(Beginning of DATA)
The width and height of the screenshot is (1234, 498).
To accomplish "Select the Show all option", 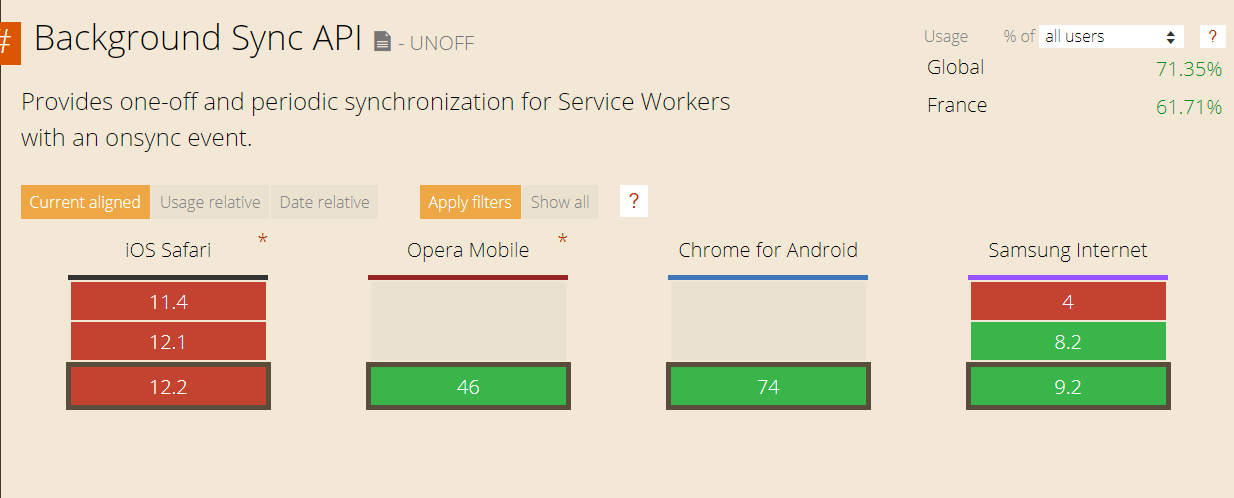I will point(559,202).
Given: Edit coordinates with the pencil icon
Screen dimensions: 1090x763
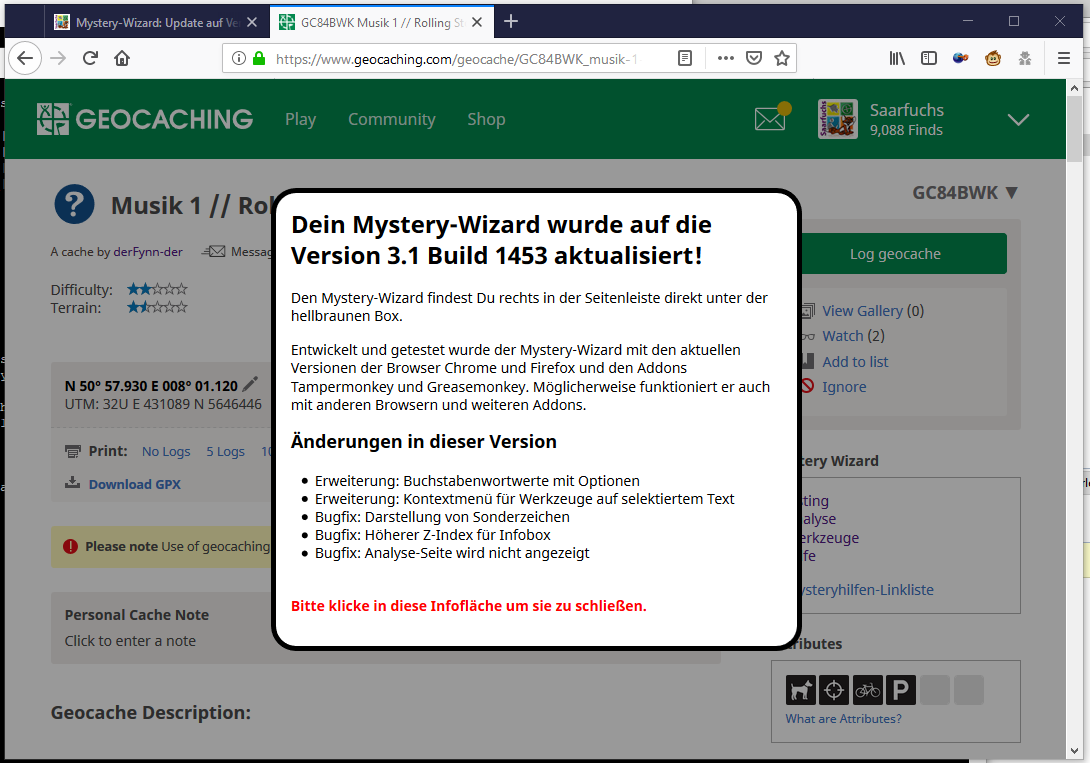Looking at the screenshot, I should (x=250, y=384).
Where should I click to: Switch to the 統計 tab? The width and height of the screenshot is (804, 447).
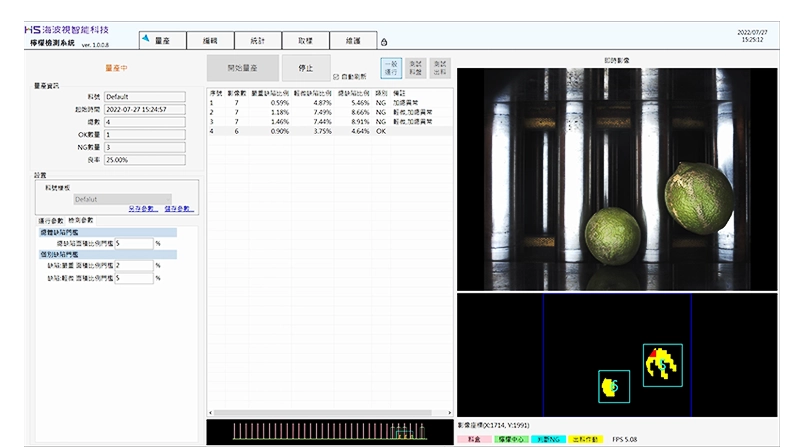point(258,40)
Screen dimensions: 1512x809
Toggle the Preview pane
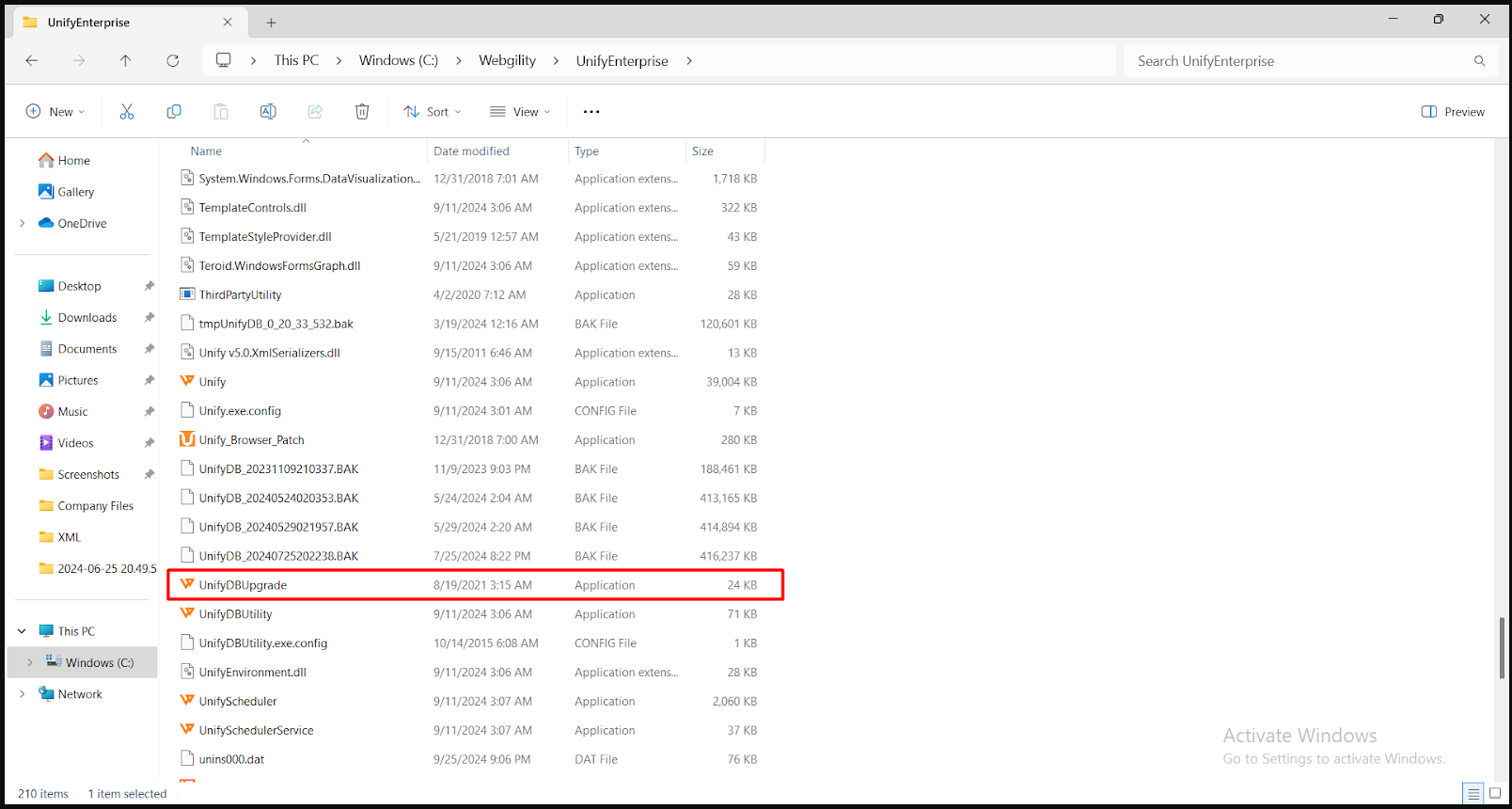coord(1453,112)
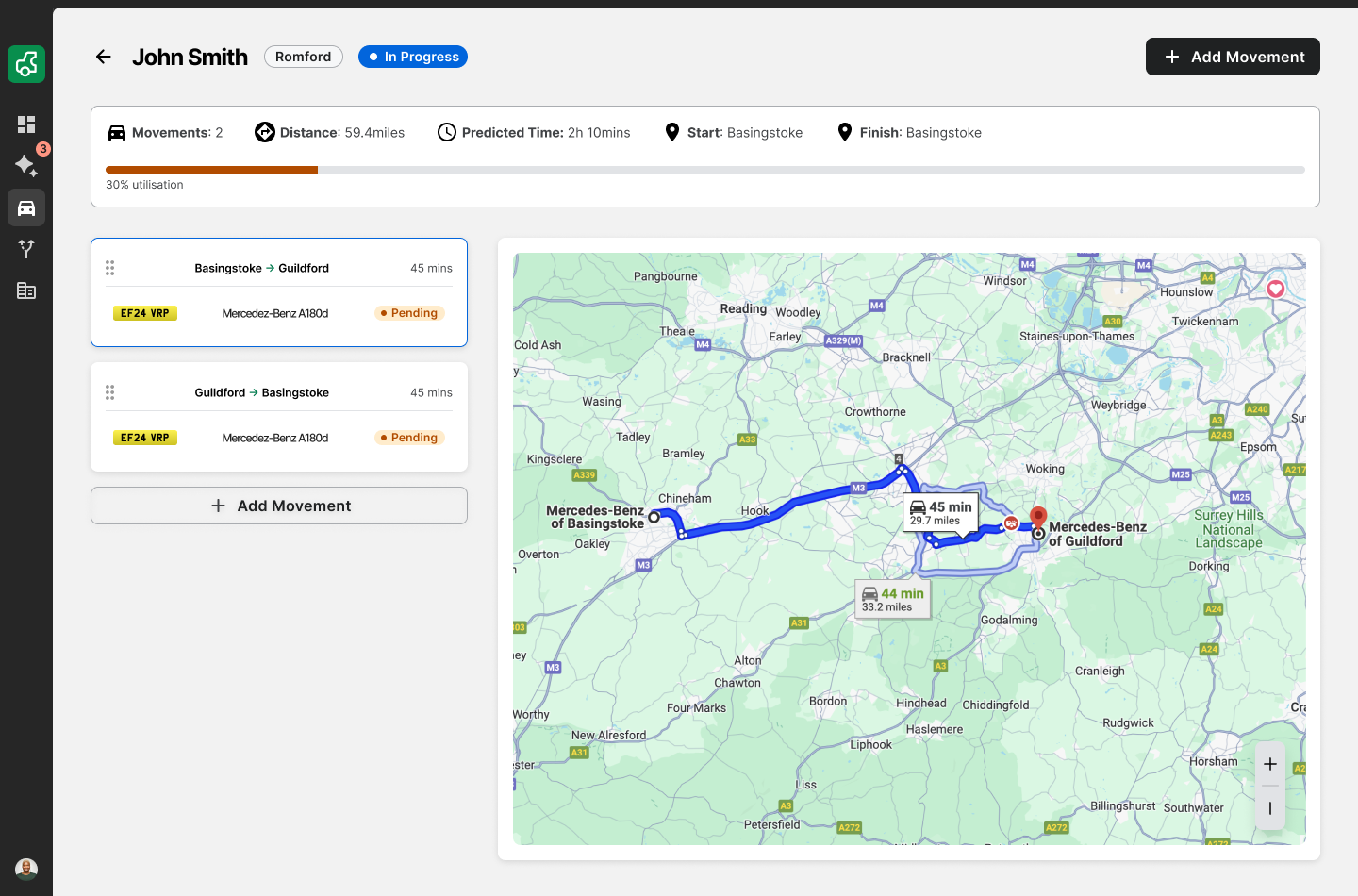Click the black Add Movement button
Image resolution: width=1358 pixels, height=896 pixels.
click(1233, 57)
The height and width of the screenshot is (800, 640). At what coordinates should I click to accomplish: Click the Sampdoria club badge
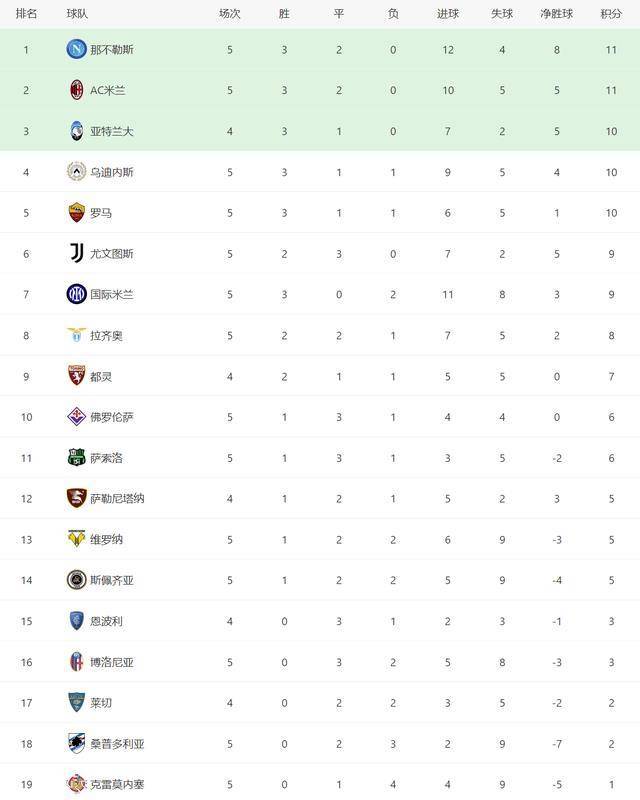77,743
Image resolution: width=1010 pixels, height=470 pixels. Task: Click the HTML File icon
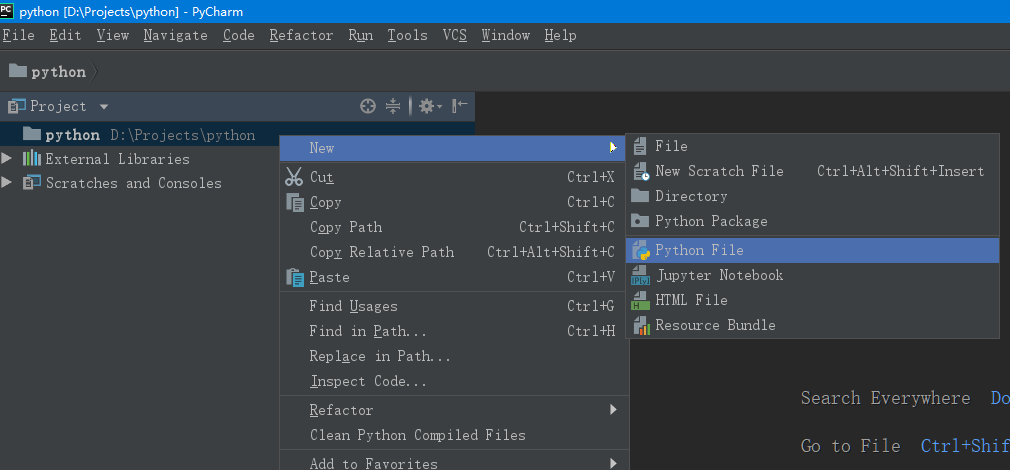pyautogui.click(x=640, y=300)
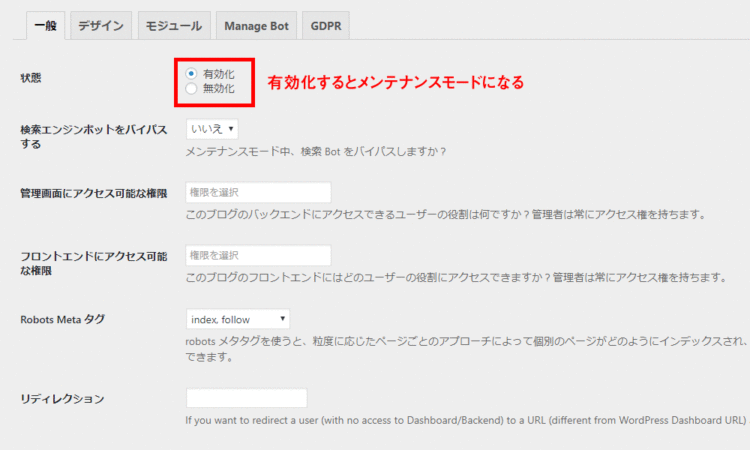Click the 管理画面 access role select field
This screenshot has width=750, height=450.
258,192
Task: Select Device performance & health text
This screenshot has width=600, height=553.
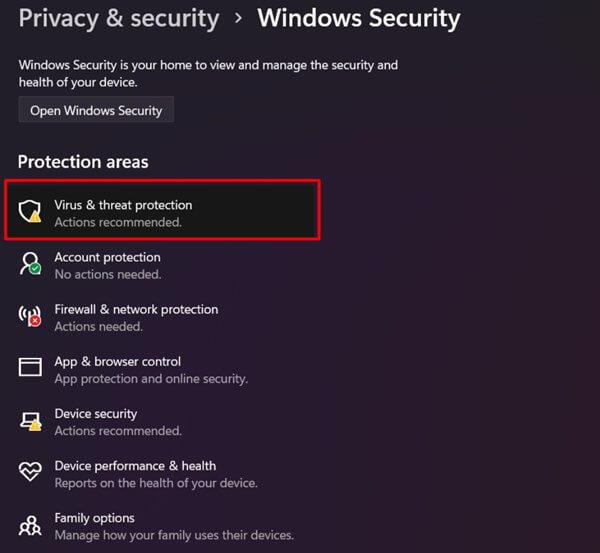Action: tap(135, 465)
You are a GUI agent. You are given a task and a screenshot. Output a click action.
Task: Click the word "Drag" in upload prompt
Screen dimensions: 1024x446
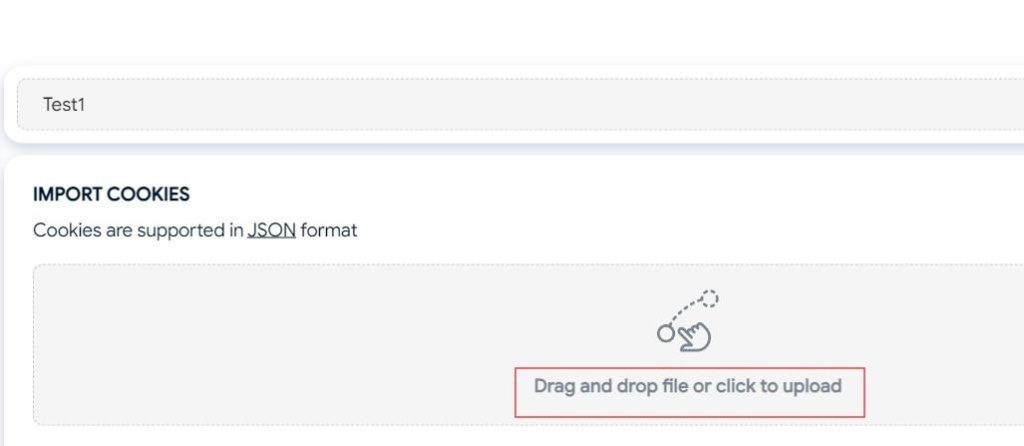(555, 386)
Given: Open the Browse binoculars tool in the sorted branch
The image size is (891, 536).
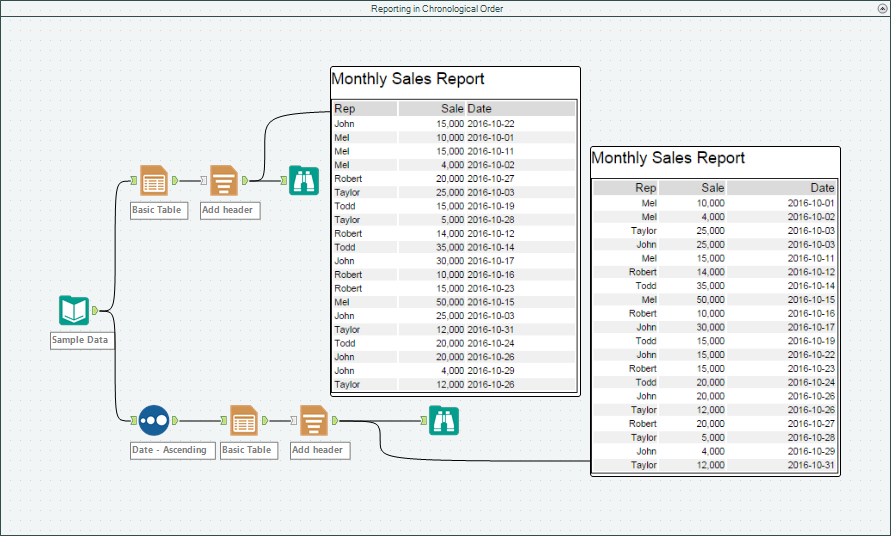Looking at the screenshot, I should [443, 421].
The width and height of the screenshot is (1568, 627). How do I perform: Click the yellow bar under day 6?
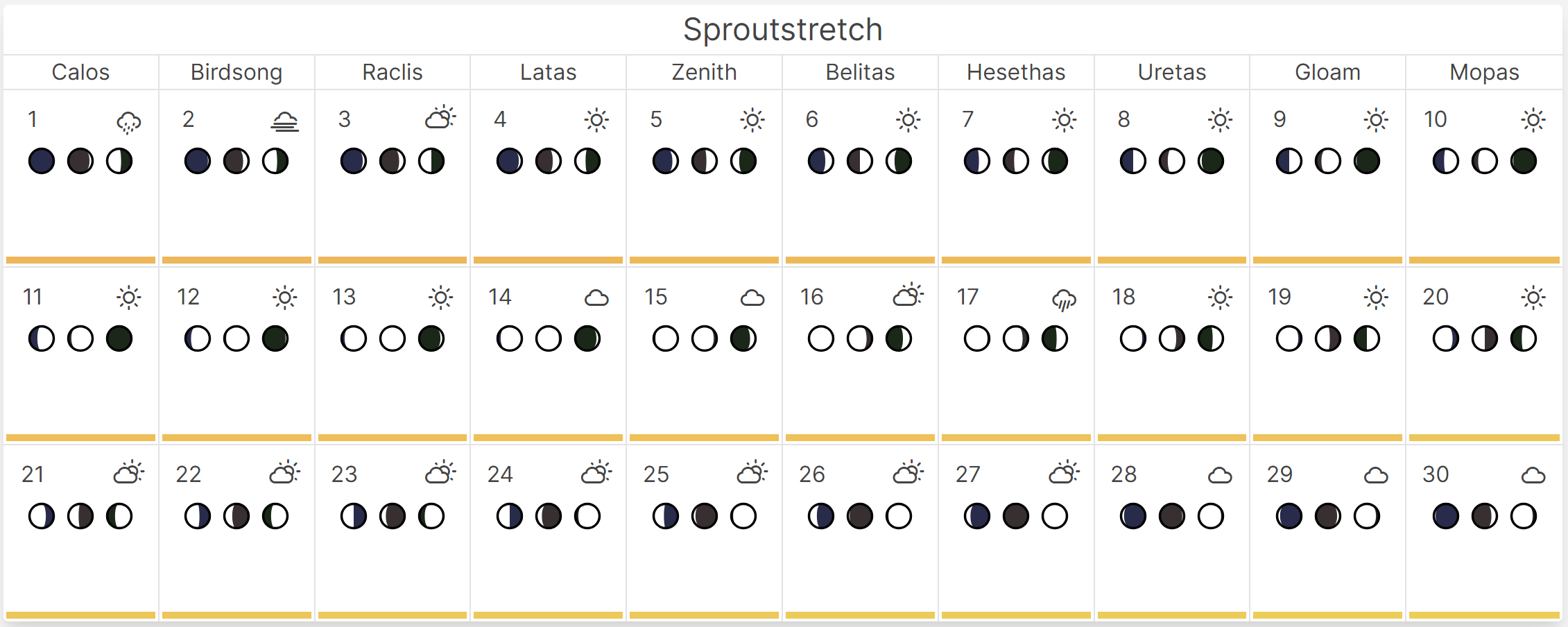(x=860, y=260)
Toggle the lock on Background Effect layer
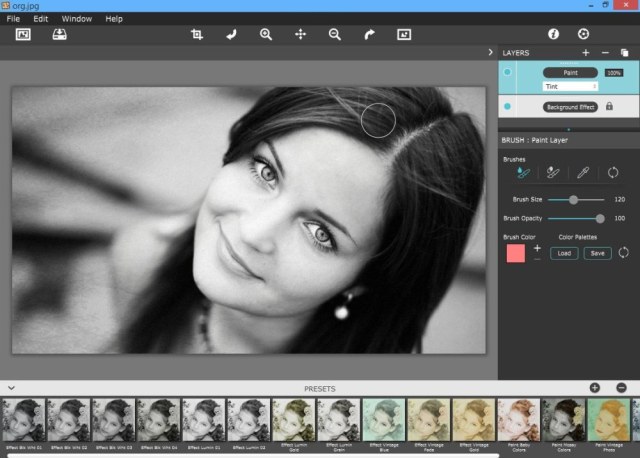 point(608,106)
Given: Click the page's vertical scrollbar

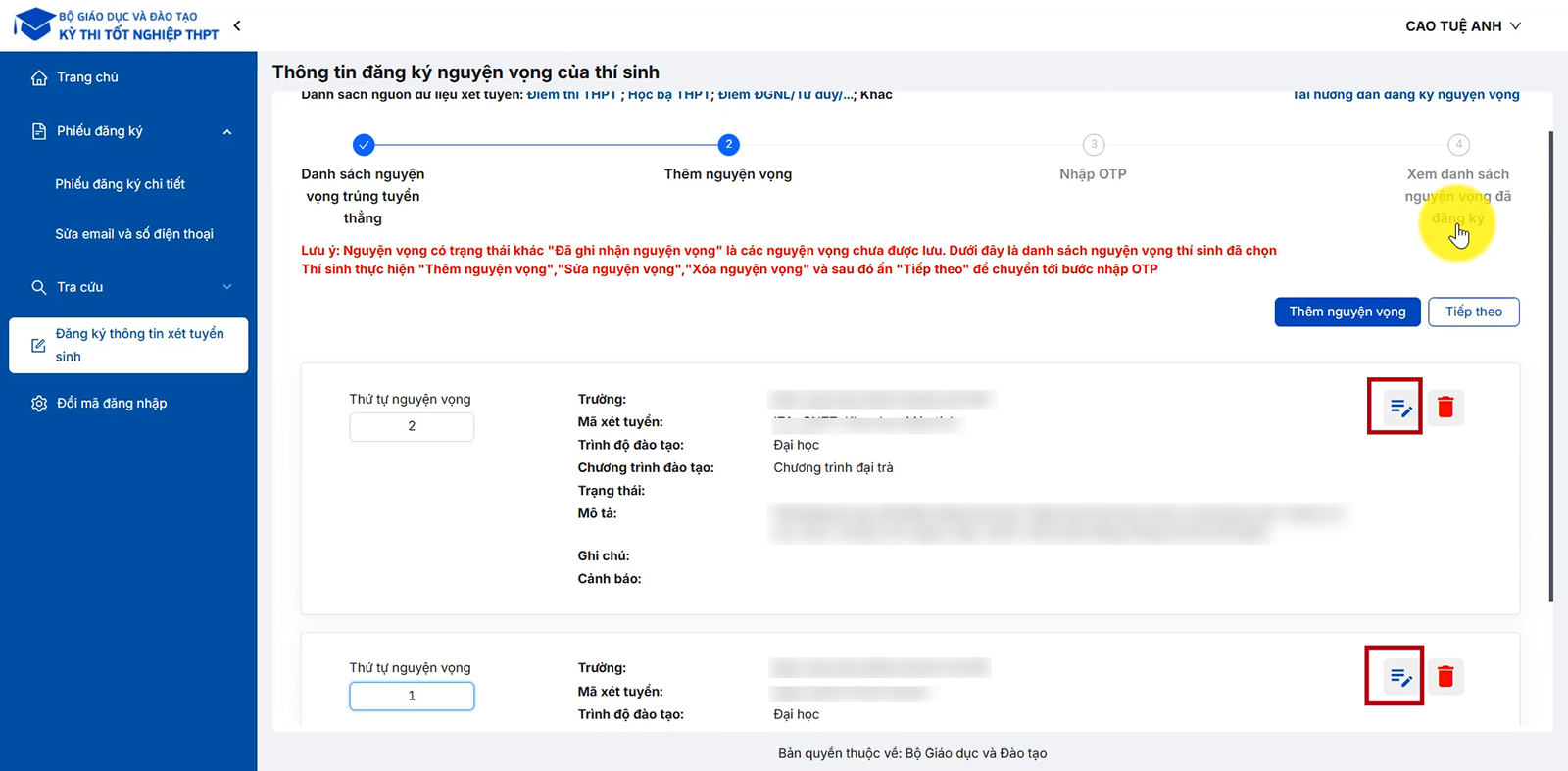Looking at the screenshot, I should 1550,365.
(End of DATA)
#### ABOUT THIS EXERCISE:
Repeat exactly the lines above, from the line containing "Screen dimensions: 1024x446" through the last line of the records, inclusive; omit any pictures.

#### ANSWER TO THE PROBLEM:
Screen dimensions: 1024x446
(555, 386)
Given: Open the Browse binoculars tool in the sorted branch
The image size is (891, 536).
Looking at the screenshot, I should [443, 421].
The width and height of the screenshot is (1568, 627). How do I perform: Click the yellow bar under day 6?
(x=860, y=260)
Toggle the lock on Background Effect layer
 point(608,106)
Given: Click the page's vertical scrollbar

Looking at the screenshot, I should 1550,365.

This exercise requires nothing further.